Another common interview question
• What are the assumptions of Linear Regression?
• How do we check them?
• How can we fix them?
Here's the answer ↓
0/5
1. Linear Relationship
It is assumed that the relationship between the dependent and independent variables is linear.
!How to check:
• Observe the Residuals vs Fitted Value plots, there shouldn't be any evident pattern.
☑ How to fix:
• Apply non-linear transformation to the dependent/independent variable.
1/5
2. Multivariate Normality
We assume that the targets and errors are normally distributed.
!How to check:
• Use Q-Q plot
• Shapiro-Wilk Test
• Kolmogorov-Smirnov Test
• Check skewness =0 and Kurtosis < 3
☑ How to fix:
• Verify that outliers aren't impacting the distribution.

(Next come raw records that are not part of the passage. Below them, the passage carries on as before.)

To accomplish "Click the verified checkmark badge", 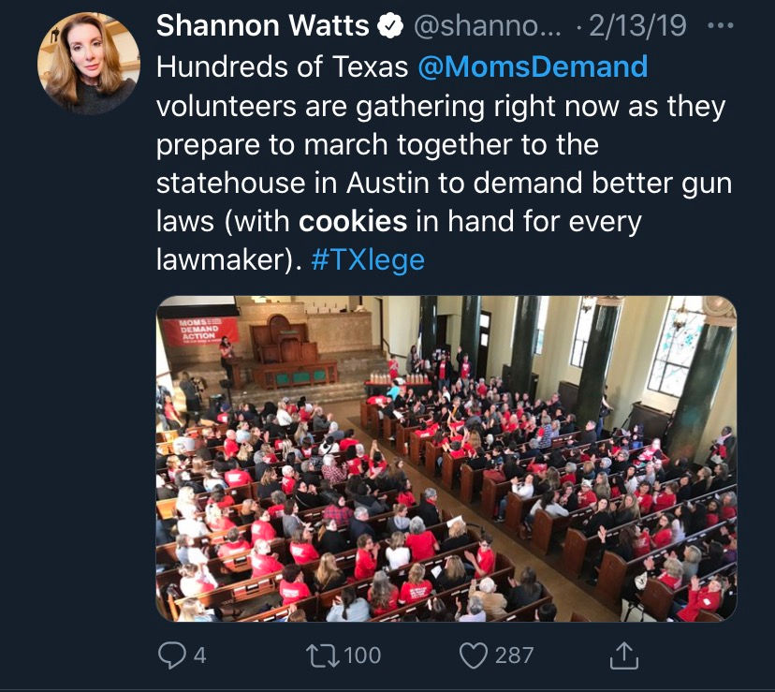I will tap(390, 25).
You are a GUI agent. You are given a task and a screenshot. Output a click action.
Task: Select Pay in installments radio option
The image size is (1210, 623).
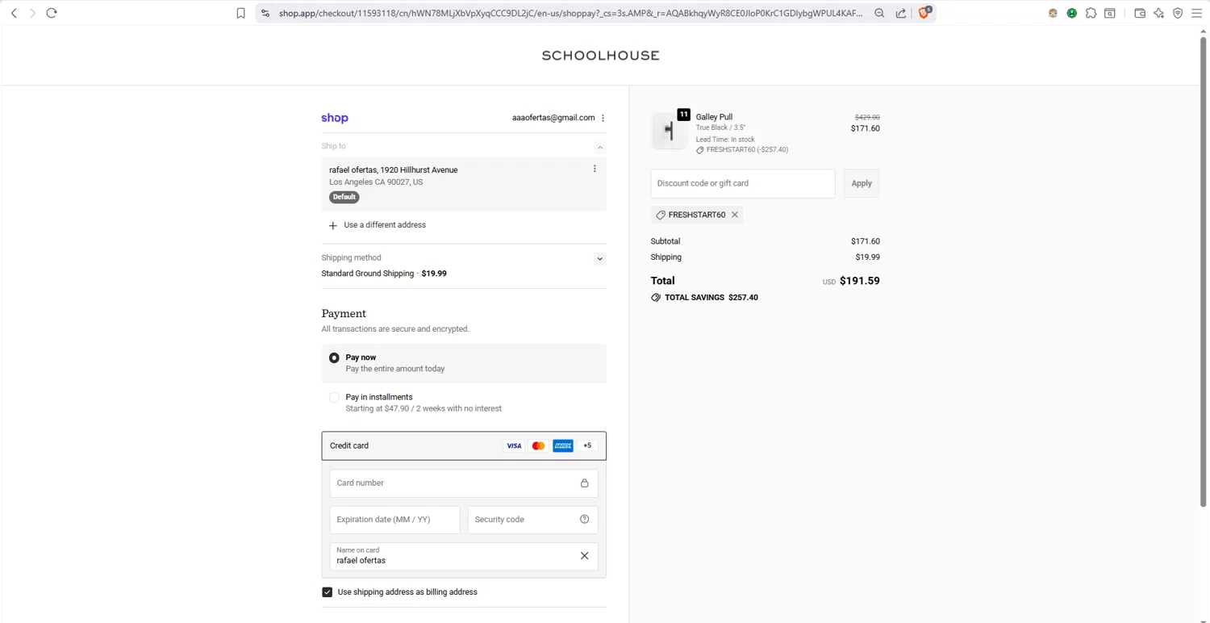(x=334, y=398)
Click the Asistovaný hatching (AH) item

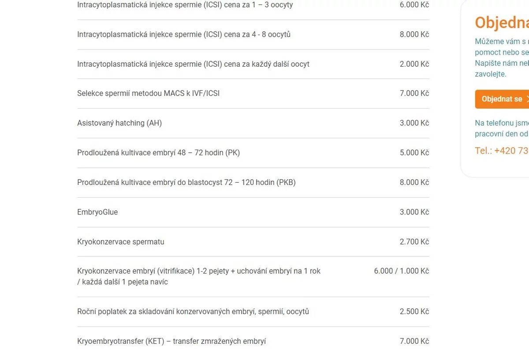coord(119,123)
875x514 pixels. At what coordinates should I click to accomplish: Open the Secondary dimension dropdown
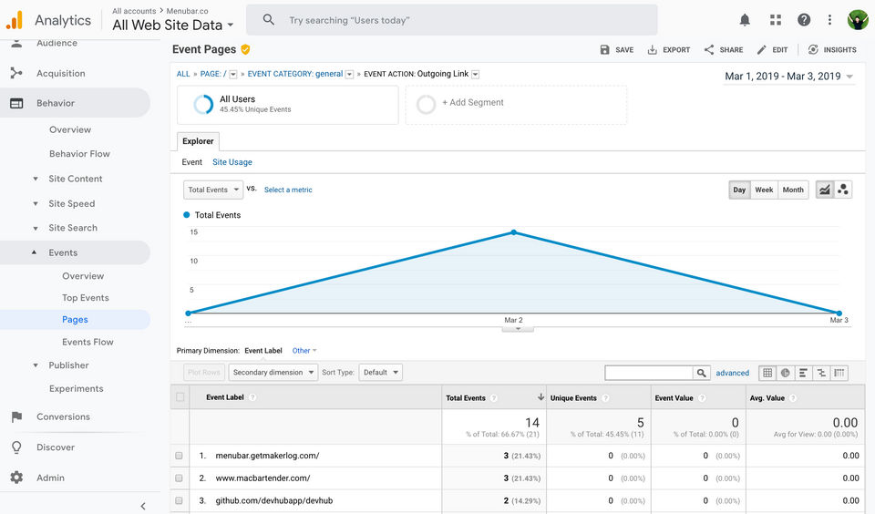pyautogui.click(x=273, y=372)
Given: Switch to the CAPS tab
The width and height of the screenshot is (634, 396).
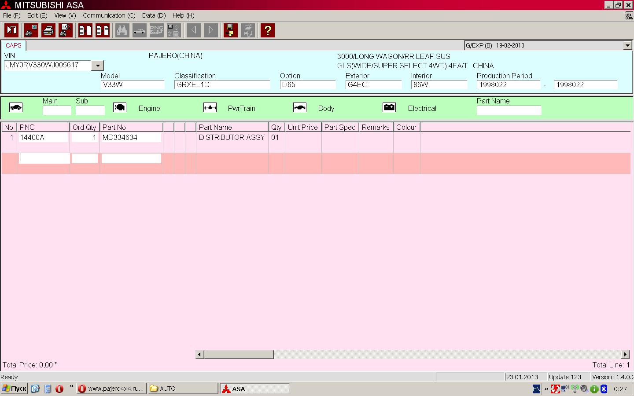Looking at the screenshot, I should (x=14, y=45).
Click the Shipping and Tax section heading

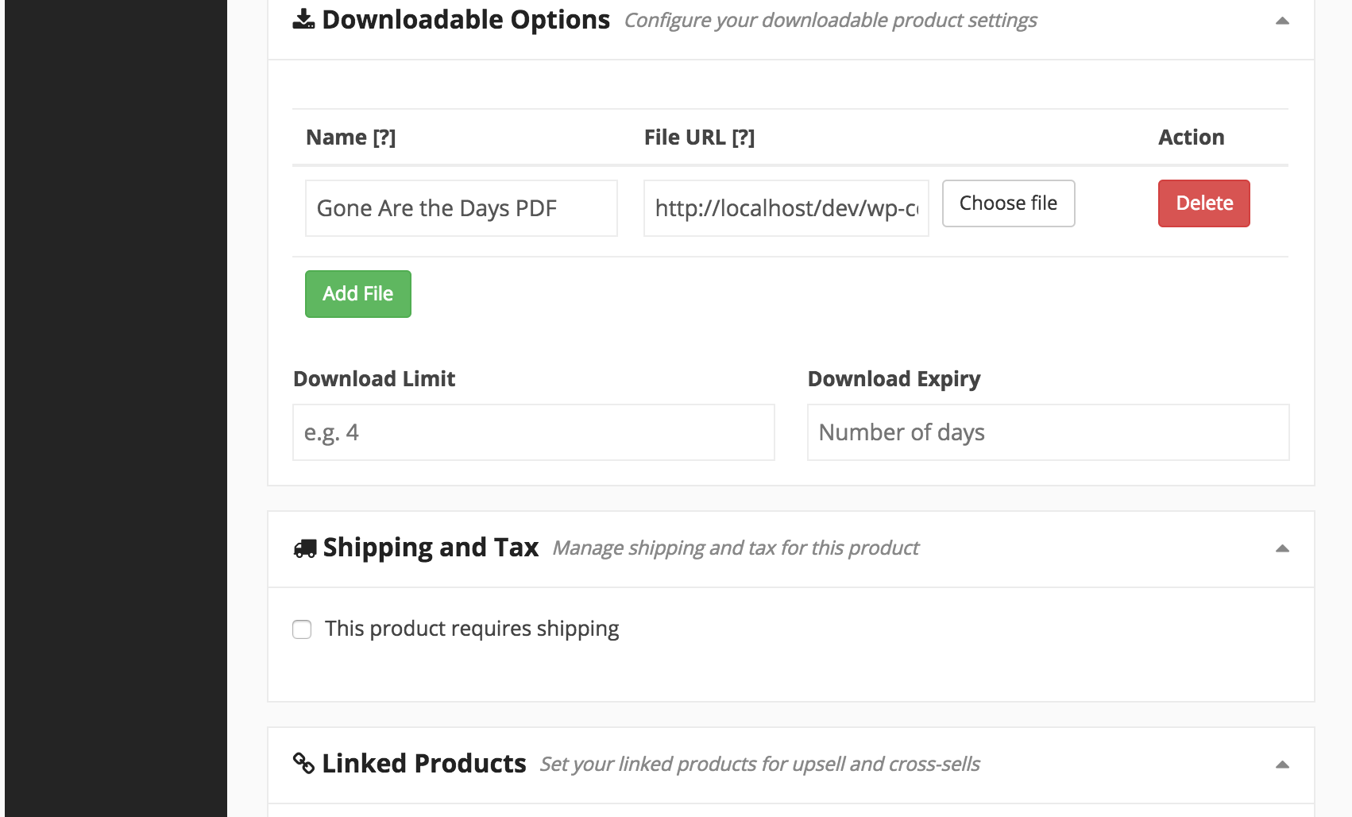coord(431,548)
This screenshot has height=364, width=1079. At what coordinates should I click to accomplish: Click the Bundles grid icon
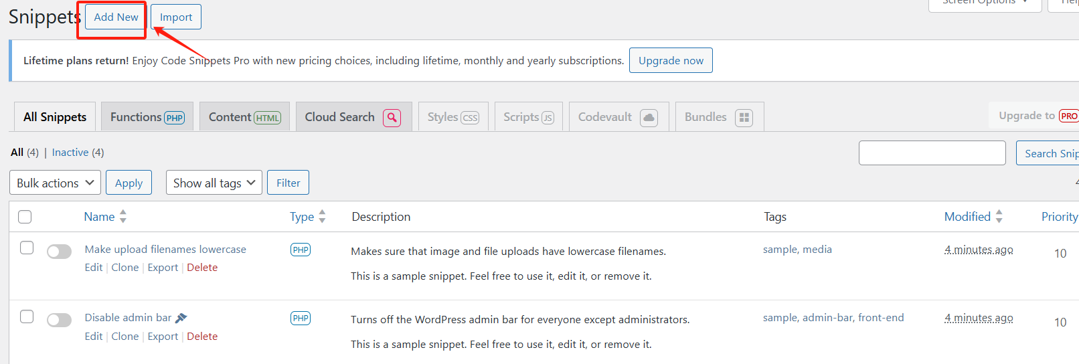(x=744, y=118)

• Apply non-linear transformation on dependent/independent variables.
2/5
3. No Auto-correlation
No autocorrelation in error terms, we don't want that because it tends to underestimate the true standard error.
!How to check:
• Durbin Watson Test,
[0,2] (+ve AC), [2] (No AC), [2,4](-ve AC)
3/5
4. No Multi-collinearity
None of the features are highly correlated to each other. Because we are then not able to distinguish the individual effects of each of the independent variables.
!How to check:
• Variance Inflation Factor (VIF)
VIF = 1, no correlation
VIF > 5, indicates high multicollinearity generally.
☑ How to fix:
• Drop the features that are highly correlated.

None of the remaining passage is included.